Investors have poured an estimated $8 billion into meat and dairy alternatives in the past two years, yet Americans are slaughtering, consuming, and exporting more meat than ever. While “bleeding” pea burgers and chicken-flavored mushroom nuggets can be great, the meat industry’s treatment of its animals and employees and its impact on global health and climate change face too little oversight from overstretched or underempowered government agencies. With Russia’s invasion of Ukraine further stressing pandemic-addled supply chains around the world, the most disruptive new food technology just might be bolder regulation. Here’s a starter to-do list for the US, a blueprint that could be worth adapting elsewhere, too.

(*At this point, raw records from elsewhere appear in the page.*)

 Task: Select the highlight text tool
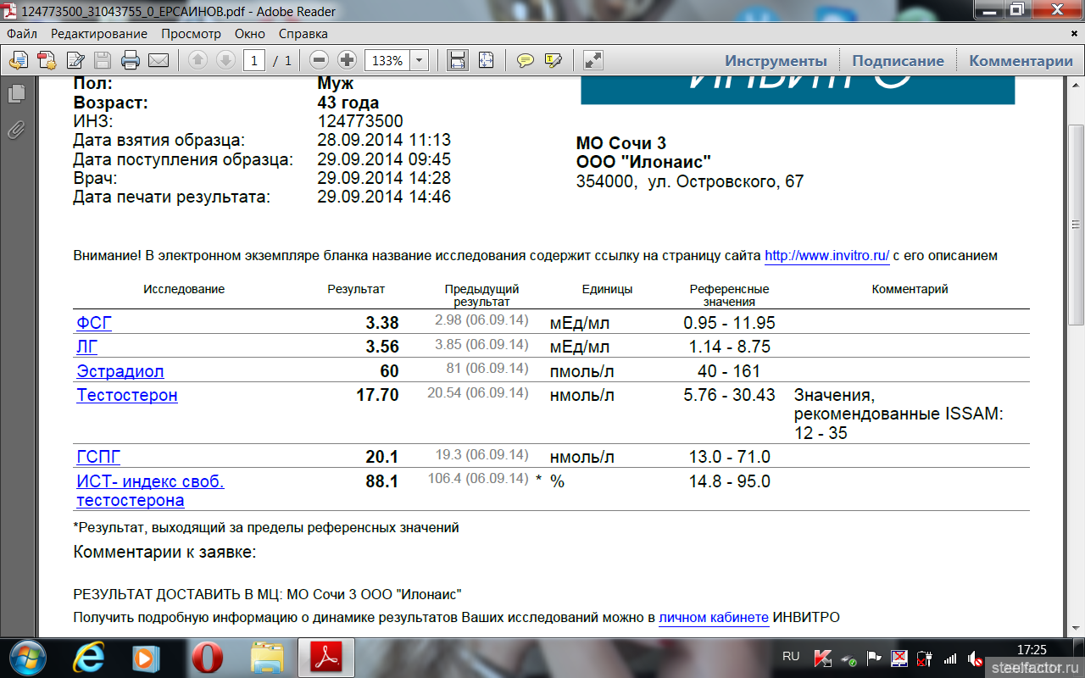point(554,60)
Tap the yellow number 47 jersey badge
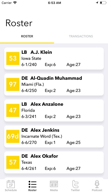 tap(13, 110)
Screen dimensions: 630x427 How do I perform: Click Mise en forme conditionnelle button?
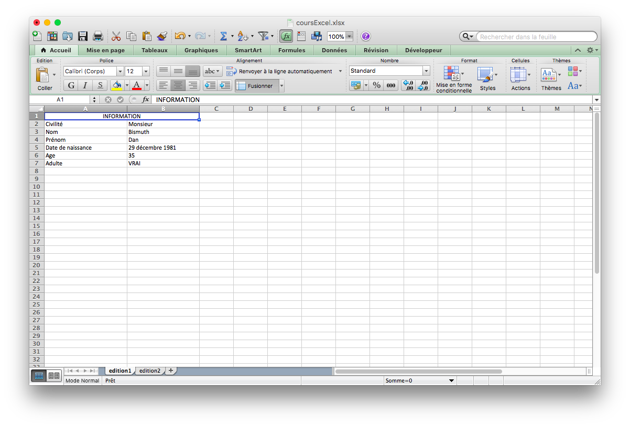pos(453,79)
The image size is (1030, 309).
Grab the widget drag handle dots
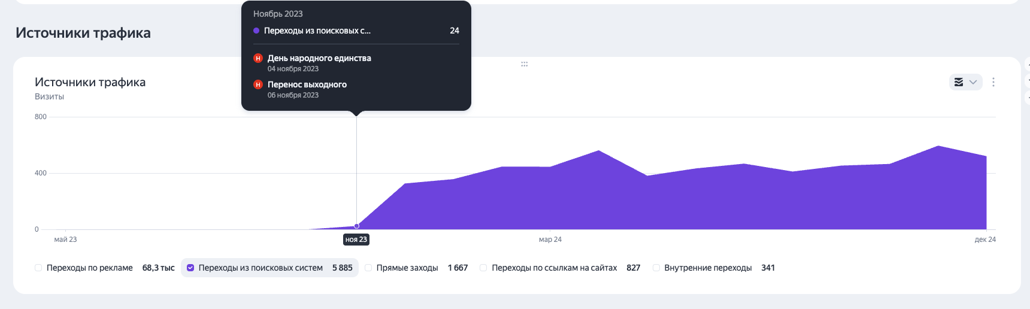[524, 64]
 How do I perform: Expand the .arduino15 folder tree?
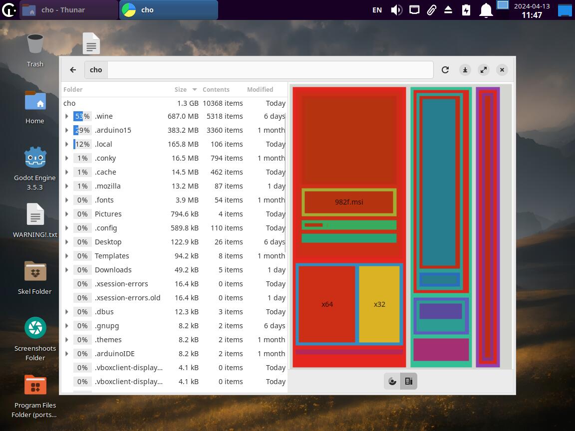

① Wean animals off antibiotics
About two-thirds of the medically important drugs sold in the US go to animals, typically to keep livestock healthy in the brutal factory farms known as concentrated animal feeding operations, or CAFOs. The overuse of these drugs contributes to the deadly threat of antibiotic-resistant bacteria, and the Food and Drug Administration should take steps to end it. The FDA could outlaw routine use of antibiotics for livestock. To enforce this, regular testing for antibiotic residue would have to be conducted at farms and meat processing plants. (A study published in Science in April showed that beef labeled “free of antibiotics” often wasn’t.)